Le chef de l’État, qui considère qu’il est “devenu président dans le regard de beaucoup de gens” lors des attentats jihadistes, estime que “2017 se jouera sur les valeurs aussi. On n’élit pas un président sur ‘il a fait un peu plus ou un peu moins de chômage’. On l’élit parce qu’il a su parler à la nation”.

Sur sa promesse d’une inversion de la courbe du chômage, il reconnaît avoir “eu tort” de la réitérer lors de ses vœux aux Français, le 31 décembre 2012, mais note aussi : “Je n’ai pas eu de bol”.

De Nicolas Sarkozy, il dit qu’il est “dans la brutalité” et ajoute : “Moi je ne fais pas de tacles par derrière quand lui pense en permanence : ‘Je vais lui défoncer les dents’ “. “Je pense que s’il ne lui arrive rien, c’est lui que j’affronterai” en 2017, poursuit-il à propos du président des Républicains, voyant en Alain Juppé une personnalité “plus fragile” en campagne.

“Le passage en force n’est pas ma méthode. C’est celle de Manuel Valls”

Le président décoche aussi quelques flèches contre son Premier ministre. Évoquant le recours au 49-3 pour la Loi travail, il affirme : “Le passage en force n’est pas ma méthode. C’est celle de Manuel Valls“, coupable à ses yeux d'”une erreur majeure de communication”. “Je lui ai fait comprendre qu’il s’était trompé et il l’a parfaitement intégré”, assène-t-il aussi.

Quant à Emmanuel Macron, c’est “un garçon gentil” et “simple” qui “m’est totalement fidèle”, même s’il a pu dire “ça ne va pas” lorsque le ministre de l’Économie avait déclaré dans une interview ne pas être son “obligé”.

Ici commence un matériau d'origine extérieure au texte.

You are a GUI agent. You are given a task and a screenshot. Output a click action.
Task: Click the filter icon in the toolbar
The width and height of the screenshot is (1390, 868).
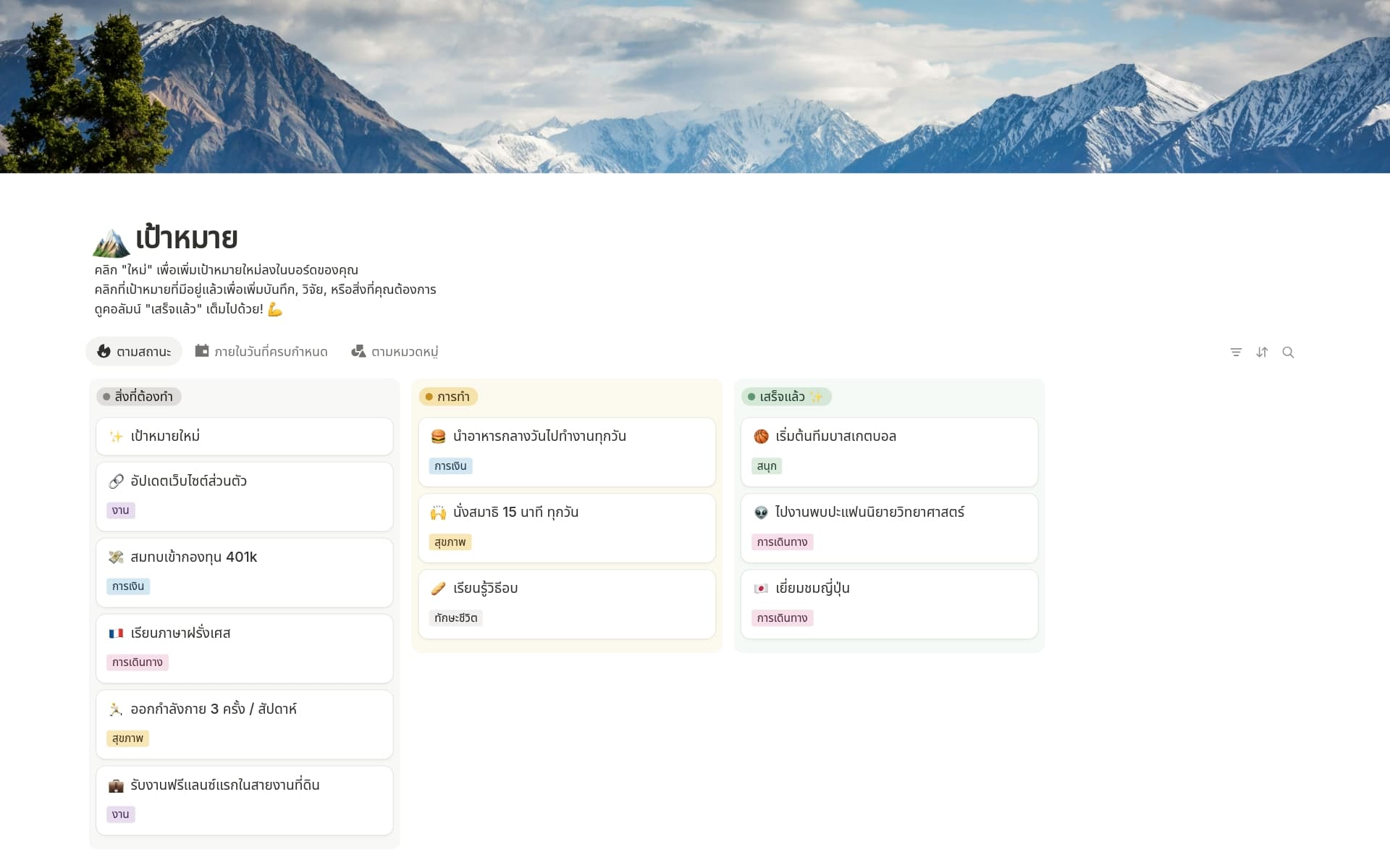1236,353
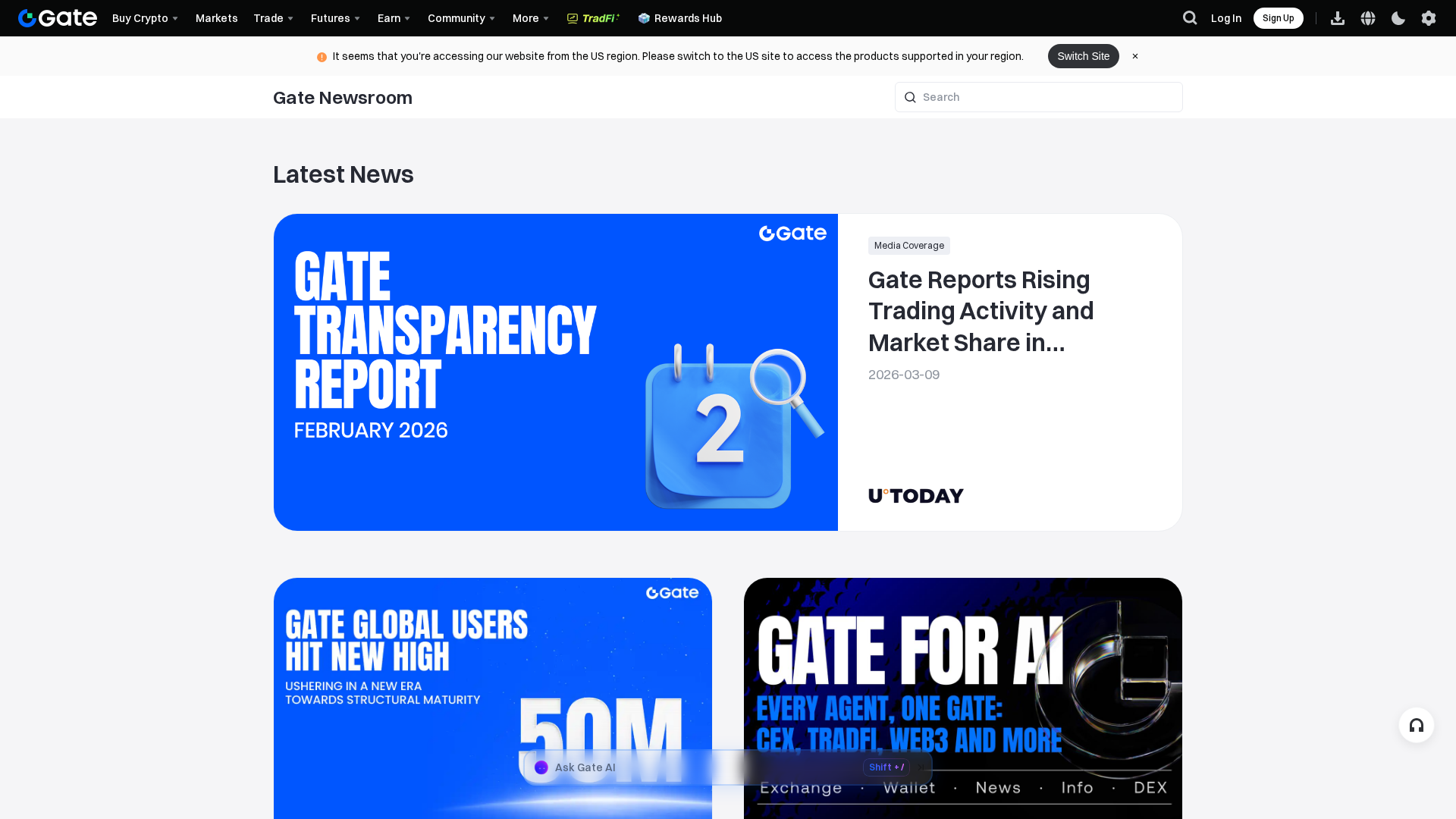Image resolution: width=1456 pixels, height=819 pixels.
Task: Open the settings gear icon
Action: [1429, 18]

Contesté par une partie des socialistes, François Hollande a dû se résoudre à accepter l’organisation d’une primaire à gauche, prévue en janvier et pour laquelle plusieurs élus et anciens ministres ont l’intention de se présenter.

Benoît Hamon, qui a annoncé mardi sa candidature, et Arnaud Montebourg, qui devrait faire de même dimanche, insistent tous les deux sur la nécessité d’offrir une alternative à François Hollande.